The sweeping legislation outlawed discriminatory practices like bogus literacy tests that were used by some states to deny African Americans access to the polls, and gave the federal government the authority to stop states from passing new laws that would have the same effect. It had an immediate and sustained impact, enfranchising millions of men and women and bringing people of color into the highest levels of government. Its protections have been extended to other groups, extending the franchise to citizens who don’t speak English or who have disabilities.

This year, the anniversary comes around as the landmark law has been weakened by a pair of U.S. Supreme Court rulings and a modern update is stalled in Congress, unanimously blocked by Republicans in the Senate. Meanwhile, states such as Georgia and Texas are passing voter suppression laws that will not make it not only harder to vote, but also easier for state legislative majorities to throw out legitimate election results. Without federal action, these new laws will disproportionately hurt Black, Latino and poor voters.

This assault on voting rights is nothing new, but the history of the Voting Rights Act should make clear what’s at stake.

The passage of the 1965 law is one of the great achievements of the modern civil rights movement. It was made possible by decades of activism led by Dr. Martin Luther King Jr. and many others, which culminated in the 1965 march from Selma to Montgomery, Alabama. Nonviolent protesters were beaten for asserting a basic right of citizenship. Their sacrifice inspired the nation, and Johnson addressed a joint session of Congress with new urgency, saying the activists were fighting for the rights of all Americans.

“Their cause must be our cause, too,” Johnson said. “Because it is not just Negroes, but really it is all of us, who must overcome the crippling legacy of bigotry and injustice.”

He paused, then added: “And we shall overcome.”

The applause was thunderous, but not everyone was cheering. Most Southern Democrats in Congress wanted to maintain the system of racial exclusion and opposed the bill, blocking action on it in the Senate for 23 days with a filibuster.

Johnson, a Democrat, was able to work with Republicans like Senate Minority Leader Everett Dirksen, R-Ill., so that 23 out of 32 Republican senators, including Maine’s Margaret Chase Smith, voted to break the Southern filibuster, opening the way to the bill’s passage, 56 years ago this week.

The Act was seen as a bipartisan success at the time, but like many other issues, it’s become polarized.

In 2013, the conservative majority on the Supreme Court decided that racial discrimination is a thing of the past, and took away a requirement that jurisdictions would have to pre-clear any changes to voting practices, even if those districts had a history of discrimination. This year, the conservative justices ruled that theoretical voter fraud is a bigger threat to democracy than documented racial injustice, so states can institute anti-fraud measures, even if they disproportionately affect certain groups.

Bills that would have addressed these and other problems have passed the House, but unlike 1965, on a purely partisan basis.

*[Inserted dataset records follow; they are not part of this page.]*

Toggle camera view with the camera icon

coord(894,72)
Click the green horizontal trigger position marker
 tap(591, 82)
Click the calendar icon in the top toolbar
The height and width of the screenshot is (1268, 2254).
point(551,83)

In the Senate, all 50 Republicans, including Maine Sen. Susan Collins, voted to filibuster the For the People Act, keeping it from coming forward for debate.

Senate Democrats are said to be working on a scaled-back version of the bill that could be presented as soon as this week. This version is said to include a minimum standard for early and mail-in voting, an end to partisan gerrymandering for drawing House districts and a requirement that “dark money” groups disclose their contributors.

The Voting Rights Act of 1965 could not have been possible without a bipartisan, multiracial coalition built around our shared values. It will not survive if Republicans treat voting rights as a political lever they can use to lower participation whenever high turnout is not to their advantage. This anniversary should remind us that the victories of the past are easily erased if we don’t keep trying to overcome the crippling legacy of injustice.